With the purchase of 4x 1TB Western Digital Caviar (Black) drives, my trusty iSCSI RAID “array”, an eSATA external drive (hotplug) and a car, I’ve got myself the hardware infrastructure to enable offsite backups.
Two of the 1TB drives are mirrored in my iSCSI RAID. The iSCSI RAID array exports this volume to my backup master host and I use this iSCSI volume as 1/2 of a MD based Raid-1 mirror that hosts the backup spool for my environment. Every morning, I’ve got a script to stop the backup software, sync the drive and unmount the ext4 file system hosting the spool before splitting the MD Raid-1 mirror and disconnecting the eSATA connected 3d drive. I can then safely remove the drive, put it in protective packaging and bring it to my office where I swap this 3rd drive with a 4th that was stored in my office overnight.
At night, the reverse process is scripted to connect the “office-drive” to the backup volume. Scanning the bus for the eSATA device triggers a udev action to join the office drive to the /dev/md device and thus start the resync of the two volumes. This is fully non-disruptive, if you ignore the performance ‘hit’, and the goal is that before the morning “split” job starts running, the mirror will be merged and a new fresh copy can go to the office.
I recognize the fact that the /usr/local/bin/{add,drop}-device scripts are very quick & dirty and can stand to be cleaned up quite a bit. For instance, the retry logic could be pulled out in bash functions and called in a loop with a configurable number of retries, etc, etc, etc. But, the point is it was “quick and dirty”.
In /etc/mdadm.conf
MAILADDR root@sjolshagen.net DEVICE /dev/raid-mirror0-p1 DEVICE /dev/raid-backup4-p1 ARRAY /dev/md/127 metadata=1.2 UUID=56a8ce1e:294930a4:72073552:3f6dd2a7 name=virt1-backup.sjolshagen.net:127
To start the host mirror (RAID-1) containing the iSCSI volume & the eSATA drive (/dev/md127 in my case) I’ve included the following in /etc/rc.local and disabled the BackupPC init service (# chkconfig backuppc stop ):
/sbin/mdadm /dev/md127 --assemble --force --auto=yes --bitmap=/var/lib/md-bitmaps/md127.bitmap /dev/raid-mirror0-p1
mount /dev/md127 /var/lib/BackupPC
res=$?

━━━━━━━━━━

Written request. Rewrite the passage on offsite backups, starting at "Two of the 1TB" and ending at "my office overnight.", with "office" changed to "workplace".

Dataset section.

━━━━━━━━━━

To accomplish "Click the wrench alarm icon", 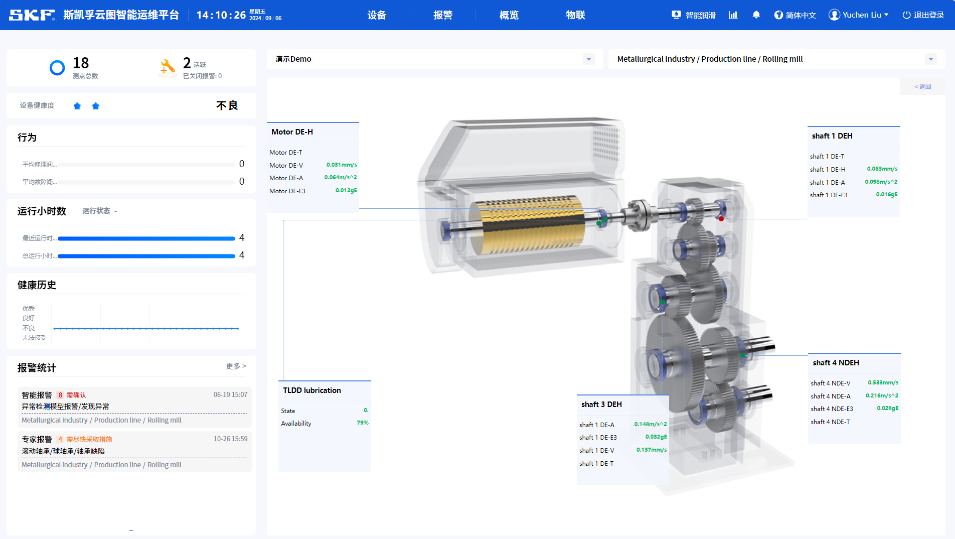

━━━━━━━━━━

Solution below.
Two of the 1TB drives are mirrored in my iSCSI RAID. The iSCSI RAID array exports this volume to my backup master host and I use this iSCSI volume as 1/2 of a MD based Raid-1 mirror that hosts the backup spool for my environment. Every morning, I’ve got a script to stop the backup software, sync the drive and unmount the ext4 file system hosting the spool before splitting the MD Raid-1 mirror and disconnecting the eSATA connected 3d drive. I can then safely remove the drive, put it in protective packaging and bring it to my workplace where I swap this 3rd drive with a 4th that was stored in my workplace overnight.